Introduction:

Systemic vasculitis has multiple and varied organ involvement; Ranging from benign to deadly. Its clinical manifestations, treatment and prognosis will depend on the vessel involved, and on the extent and location of the lesion.

Objectives:

To determine epidemiological, clinical, and histopathological characteristics, and the treatment of systemic vasculitis with cutaneous manifestations in the Department of Dermatology Hospital of Clinics, FCM-UNA.

Materials and Methods:

A descriptive, observational, retrospective, cross-sectional study with an analytical component from January 2004 to December 2015. A spreadsheet was drawn up to record the variables obtained from clinical and histopathological records.

Results:

We found 11 patients with systemic vasculitis with cutaneous involvement, (0,0098% of the consultations). The male sex predominated (63,63%). The mean age was 30.18 years. 18,18% were children, all of them male.
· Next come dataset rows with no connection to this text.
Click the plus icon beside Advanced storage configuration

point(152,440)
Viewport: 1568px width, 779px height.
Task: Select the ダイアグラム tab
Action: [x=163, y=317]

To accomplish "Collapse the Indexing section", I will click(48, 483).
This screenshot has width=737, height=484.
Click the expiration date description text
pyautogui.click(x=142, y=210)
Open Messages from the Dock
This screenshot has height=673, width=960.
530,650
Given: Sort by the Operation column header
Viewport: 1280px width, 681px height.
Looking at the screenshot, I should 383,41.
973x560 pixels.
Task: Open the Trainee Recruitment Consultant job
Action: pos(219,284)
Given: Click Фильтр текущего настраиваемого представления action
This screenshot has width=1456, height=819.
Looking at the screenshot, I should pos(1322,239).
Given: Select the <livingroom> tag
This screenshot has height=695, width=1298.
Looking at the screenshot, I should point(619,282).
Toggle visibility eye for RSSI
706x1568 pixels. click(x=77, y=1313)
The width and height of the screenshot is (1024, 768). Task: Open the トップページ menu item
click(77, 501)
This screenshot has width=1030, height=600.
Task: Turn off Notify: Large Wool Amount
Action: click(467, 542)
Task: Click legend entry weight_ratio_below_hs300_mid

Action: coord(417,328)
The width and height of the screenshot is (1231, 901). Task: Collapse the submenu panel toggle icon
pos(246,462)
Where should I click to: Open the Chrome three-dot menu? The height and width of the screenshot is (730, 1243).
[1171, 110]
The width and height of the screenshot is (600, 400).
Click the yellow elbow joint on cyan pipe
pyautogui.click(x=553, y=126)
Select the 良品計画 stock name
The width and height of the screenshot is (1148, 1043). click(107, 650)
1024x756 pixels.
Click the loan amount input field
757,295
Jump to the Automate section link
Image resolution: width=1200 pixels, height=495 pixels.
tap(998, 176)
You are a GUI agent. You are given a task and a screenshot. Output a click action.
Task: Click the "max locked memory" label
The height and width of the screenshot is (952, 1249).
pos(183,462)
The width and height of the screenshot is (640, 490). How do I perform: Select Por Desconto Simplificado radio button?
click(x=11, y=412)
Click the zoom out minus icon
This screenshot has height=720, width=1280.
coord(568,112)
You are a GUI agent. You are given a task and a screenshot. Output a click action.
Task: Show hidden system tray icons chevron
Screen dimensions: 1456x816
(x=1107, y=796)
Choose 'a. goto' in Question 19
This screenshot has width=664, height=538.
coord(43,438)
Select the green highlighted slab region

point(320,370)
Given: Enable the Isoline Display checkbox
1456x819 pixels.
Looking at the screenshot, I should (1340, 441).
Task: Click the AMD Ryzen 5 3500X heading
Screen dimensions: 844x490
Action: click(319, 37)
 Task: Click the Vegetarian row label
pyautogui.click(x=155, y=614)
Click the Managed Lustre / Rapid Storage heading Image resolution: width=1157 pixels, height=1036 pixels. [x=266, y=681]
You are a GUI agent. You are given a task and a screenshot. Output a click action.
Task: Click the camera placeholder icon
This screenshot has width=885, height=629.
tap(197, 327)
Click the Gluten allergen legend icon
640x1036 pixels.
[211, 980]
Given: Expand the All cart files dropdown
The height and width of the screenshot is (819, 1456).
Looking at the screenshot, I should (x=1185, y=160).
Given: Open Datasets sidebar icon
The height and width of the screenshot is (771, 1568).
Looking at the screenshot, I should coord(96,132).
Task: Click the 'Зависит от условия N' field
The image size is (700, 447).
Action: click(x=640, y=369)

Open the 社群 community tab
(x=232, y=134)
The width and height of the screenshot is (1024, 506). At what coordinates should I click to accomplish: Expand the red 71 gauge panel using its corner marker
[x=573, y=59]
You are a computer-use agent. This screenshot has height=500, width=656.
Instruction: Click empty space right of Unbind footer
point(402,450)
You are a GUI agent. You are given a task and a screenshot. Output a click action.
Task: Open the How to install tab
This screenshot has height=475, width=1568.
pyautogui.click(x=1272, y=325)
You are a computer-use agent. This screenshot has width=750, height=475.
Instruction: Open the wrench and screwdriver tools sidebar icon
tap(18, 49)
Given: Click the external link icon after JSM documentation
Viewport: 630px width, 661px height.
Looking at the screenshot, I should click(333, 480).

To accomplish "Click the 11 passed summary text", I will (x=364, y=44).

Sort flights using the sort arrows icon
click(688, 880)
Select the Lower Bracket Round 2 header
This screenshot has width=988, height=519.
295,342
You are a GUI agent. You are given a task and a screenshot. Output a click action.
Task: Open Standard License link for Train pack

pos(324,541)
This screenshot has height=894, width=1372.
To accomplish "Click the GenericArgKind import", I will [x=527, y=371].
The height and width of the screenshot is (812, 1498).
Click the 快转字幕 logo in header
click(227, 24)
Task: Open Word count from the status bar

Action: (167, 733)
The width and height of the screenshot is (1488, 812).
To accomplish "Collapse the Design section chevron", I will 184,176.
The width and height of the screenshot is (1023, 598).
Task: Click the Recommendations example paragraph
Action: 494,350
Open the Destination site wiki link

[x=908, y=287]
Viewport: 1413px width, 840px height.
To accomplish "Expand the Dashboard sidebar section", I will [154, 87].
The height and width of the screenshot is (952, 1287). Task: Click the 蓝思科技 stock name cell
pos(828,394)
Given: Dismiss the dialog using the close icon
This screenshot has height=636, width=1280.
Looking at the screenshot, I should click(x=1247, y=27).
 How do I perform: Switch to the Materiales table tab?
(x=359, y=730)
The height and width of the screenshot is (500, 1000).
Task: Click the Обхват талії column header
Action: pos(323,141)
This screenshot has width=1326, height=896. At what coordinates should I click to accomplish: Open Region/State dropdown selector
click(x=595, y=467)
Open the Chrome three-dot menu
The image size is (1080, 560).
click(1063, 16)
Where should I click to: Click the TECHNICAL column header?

The most frequent elemental lesion was the papule (72,72%), the predominant location, lower limbs (72,72%). The most frequent symptoms were abdominal pain (63,63%) and arthralgia (54,54%). The 81.81% corresponded to vasculitis of small vessels. In 72,72%, the inflammatory component was neutrophils. 72,72% corresponded to Shönlein-Henoch purpura (PSH), 18,18% to Microscopic Polyangeitis (PAM), and 9,09% to Granulomatosis with Polyangeitis (GPA). In 72,72%, the treatment was Prednisone.

Conclusion:

Since this pathology is infrequent, with few studies that have studied its epidemiology, this work, with its limitations, could contribute for future studies.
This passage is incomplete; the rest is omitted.